En Gironde, la pêche de la lamproie ne se résume pas à “prendre une nasse et attendre”. Pour pratiquer efficacement tout en restant dans le cadre légal, il faut d’abord maîtriser la réglementation locale: période autorisée, secteurs de pêche, conditions d’engins, obligations de déclaration et règles de remise à l’eau ou de conservation. Ces éléments varient selon l’espèce (lamproie marine, lamproie fluviatile) et selon le type de cours d’eau (estuaire, fleuve, affluents). En pratique, le point de départ le plus fiable reste la réglementation publiée par les autorités compétentes et les structures de gestion de la pêche en eau douce en Nouvelle-Aquitaine, qui mettent à jour les calendriers et les modalités au fil de la saison 2025-2026.
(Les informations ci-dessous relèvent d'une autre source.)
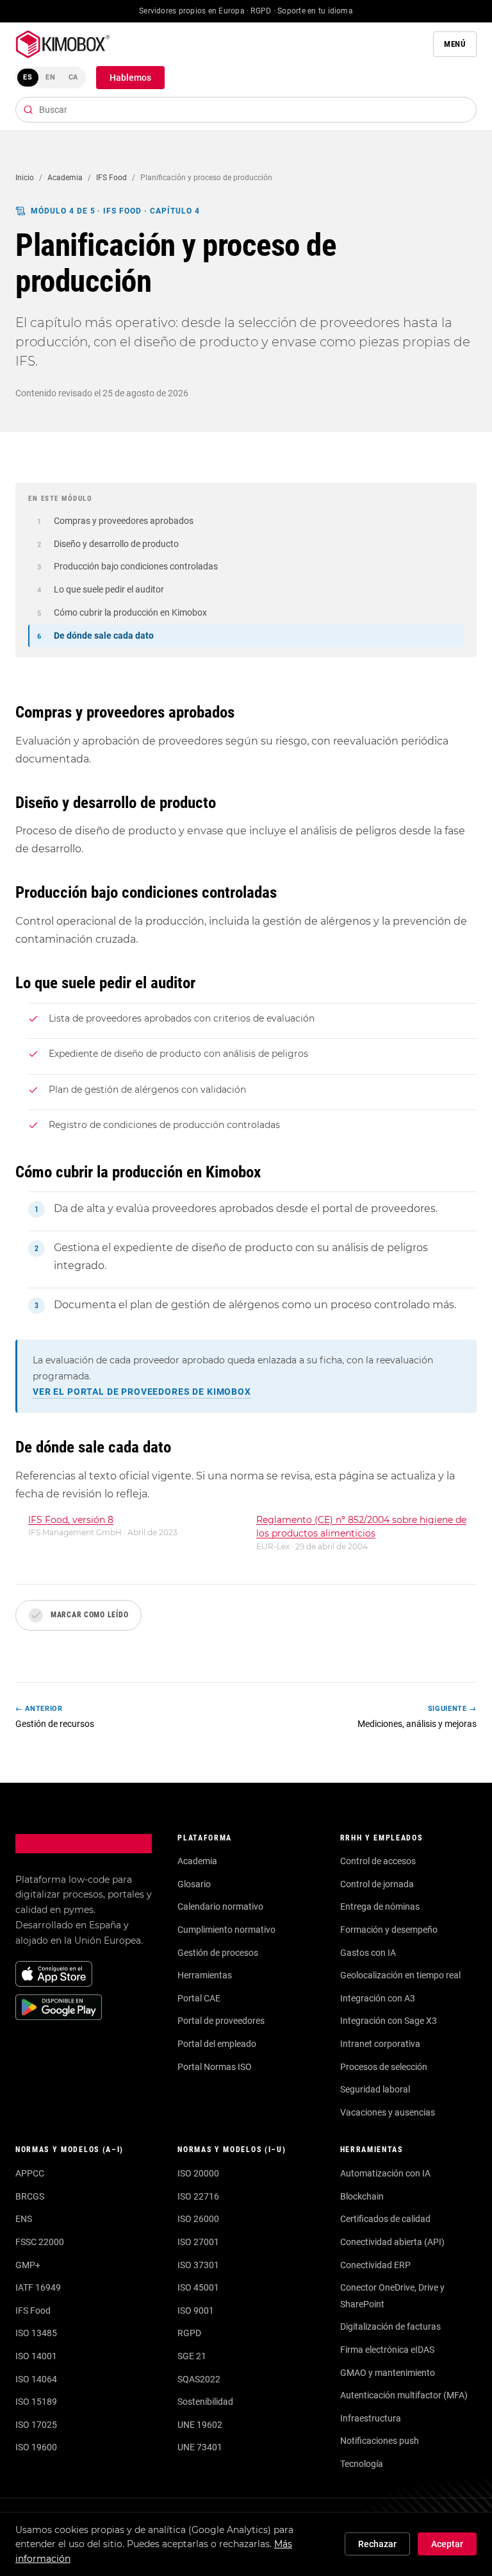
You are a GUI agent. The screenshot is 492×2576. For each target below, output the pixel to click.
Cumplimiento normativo (226, 1929)
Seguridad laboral (375, 2089)
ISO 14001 (36, 2356)
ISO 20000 (198, 2173)
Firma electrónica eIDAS (387, 2349)
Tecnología (361, 2464)
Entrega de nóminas (380, 1906)
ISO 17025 (36, 2425)
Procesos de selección (383, 2067)
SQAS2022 (198, 2379)
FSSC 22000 (39, 2242)
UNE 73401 (199, 2447)
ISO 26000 (198, 2219)
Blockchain (362, 2196)
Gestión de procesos (217, 1953)
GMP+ (27, 2265)
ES (28, 77)
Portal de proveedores (221, 2021)
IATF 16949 (38, 2287)
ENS (23, 2219)
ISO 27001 (198, 2242)
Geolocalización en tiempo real (400, 1975)
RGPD (189, 2333)
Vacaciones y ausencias (387, 2112)
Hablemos (130, 77)
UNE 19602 (199, 2425)
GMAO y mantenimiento (387, 2373)
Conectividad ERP (375, 2265)
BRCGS (29, 2196)
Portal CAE (198, 1998)
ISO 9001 (195, 2310)
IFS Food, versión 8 (70, 1520)
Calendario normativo (220, 1906)
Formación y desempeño (389, 1929)
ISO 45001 (198, 2287)
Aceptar (447, 2544)
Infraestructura (370, 2418)
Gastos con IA (368, 1953)
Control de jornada (377, 1884)
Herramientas (204, 1975)
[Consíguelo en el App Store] (53, 1974)
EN (50, 77)
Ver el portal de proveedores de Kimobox (142, 1391)
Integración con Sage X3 (388, 2021)
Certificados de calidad (385, 2219)
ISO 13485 (36, 2333)
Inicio (24, 177)
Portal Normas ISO (214, 2067)
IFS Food (111, 177)
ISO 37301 (198, 2265)
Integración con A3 (377, 1998)
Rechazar (377, 2544)
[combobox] (246, 109)
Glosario (194, 1884)
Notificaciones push (379, 2441)
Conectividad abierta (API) (392, 2242)
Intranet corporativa (380, 2044)
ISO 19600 (36, 2447)
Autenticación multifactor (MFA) (404, 2395)
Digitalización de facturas (390, 2326)
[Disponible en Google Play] (58, 2007)
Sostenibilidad (205, 2401)
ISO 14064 (36, 2379)
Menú (455, 44)
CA (74, 77)
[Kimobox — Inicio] (62, 44)
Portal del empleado (216, 2044)
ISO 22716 (198, 2196)
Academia (65, 177)
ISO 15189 (36, 2401)
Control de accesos (378, 1861)
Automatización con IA (385, 2173)
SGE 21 (191, 2356)
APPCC (29, 2173)
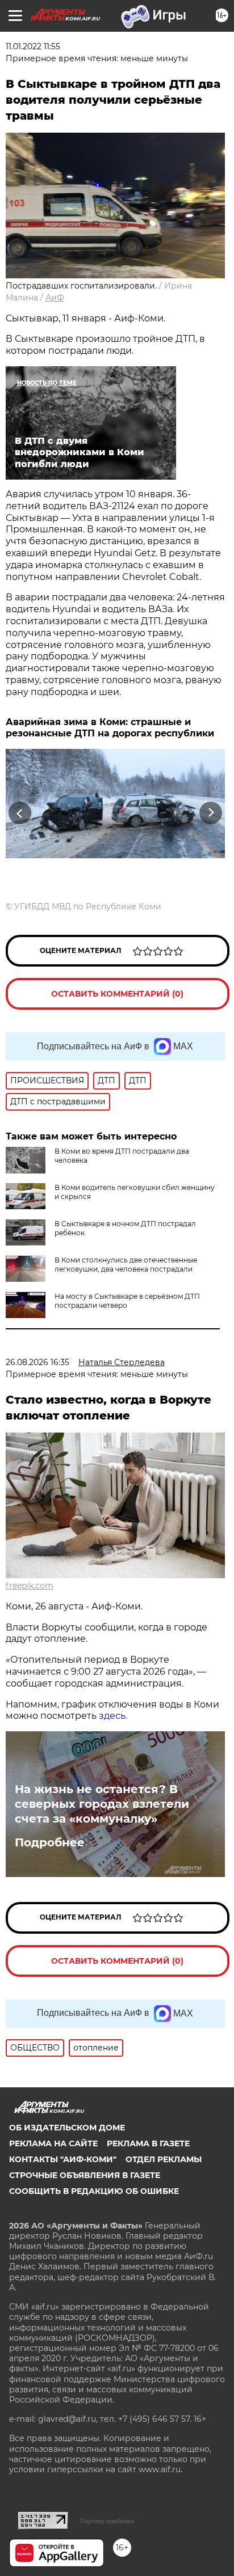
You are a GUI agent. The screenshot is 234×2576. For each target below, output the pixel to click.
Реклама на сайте (53, 2143)
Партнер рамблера (107, 2521)
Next (211, 812)
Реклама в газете (148, 2143)
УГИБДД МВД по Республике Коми (87, 906)
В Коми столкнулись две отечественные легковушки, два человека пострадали (126, 1264)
Pour vous aider à structurer votre préparation, voici les axes à vérifier avant toute pose de nasse:

  1. Saison et dates d’ouverture/fermeture Les périodes autorisées sont généralement encadrées pour protéger les phases de migration et de reproduction. En 2025-2026, les calendriers sont consultables via les documents officiels de la gestion piscicole et les communications des fédérations départementales. Ne partez jamais du principe “c’est comme l’an dernier”: un arrêté ou une note technique peut préciser des ajustements.

  2. Zones de pêche et limites géographiques En Gironde, les secteurs peuvent être segmentés (estuaire, zones de transition, tronçons de rivière). Certaines zones peuvent être fermées à certains engins, ou soumises à des conditions particulières (accès, périodes, densité d’engins). Exemple concret: sur un même cours d’eau, un tronçon peut autoriser la pose de nasses pendant la migration, tandis qu’un autre tronçon impose des contraintes renforcées liées à la présence d’espèces protégées ou à la sensibilité de l’habitat.
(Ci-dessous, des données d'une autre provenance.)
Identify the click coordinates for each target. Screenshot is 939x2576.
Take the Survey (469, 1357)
  3. Tailles, quotas et conditions de capture Les règles de taille minimale, les quotas journaliers ou saisonniers, et les modalités de comptage peuvent s’appliquer selon l’espèce. Certaines réglementations imposent aussi des obligations de marquage ou de tenue d’un carnet de pêche. À retenir: même si la lamproie est souvent ciblée par des engins passifs, la réglementation peut exiger une sélectivité et une limitation de l’effort.

  4. Engins autorisés et modalités de pose La nasse est généralement l’engin le plus courant, mais les caractéristiques (maillage, dimensions, dispositifs de guidage) peuvent être encadrées. La pose doit aussi respecter les règles de sécurité et de non-dégradation du milieu.

Pour une lecture guidée et pratique des points “saison, zones et techniques autorisées”, vous pouvez consulter ce lien interne: réglementation, saison et techniques autorisées.

Enfin, côté jardin et biodiversité, une règle d’or s’applique aussi à la pratique de la pêche: tout ce qui touche au vivant touche à l’écosystème. Une lamproie capturée n’est pas un simple “trophée”: c’est un maillon d’un cycle de migration. En respectant strictement les périodes et les secteurs, vous contribuez à préserver la dynamique des populations et la qualité écologique des rivières girondines.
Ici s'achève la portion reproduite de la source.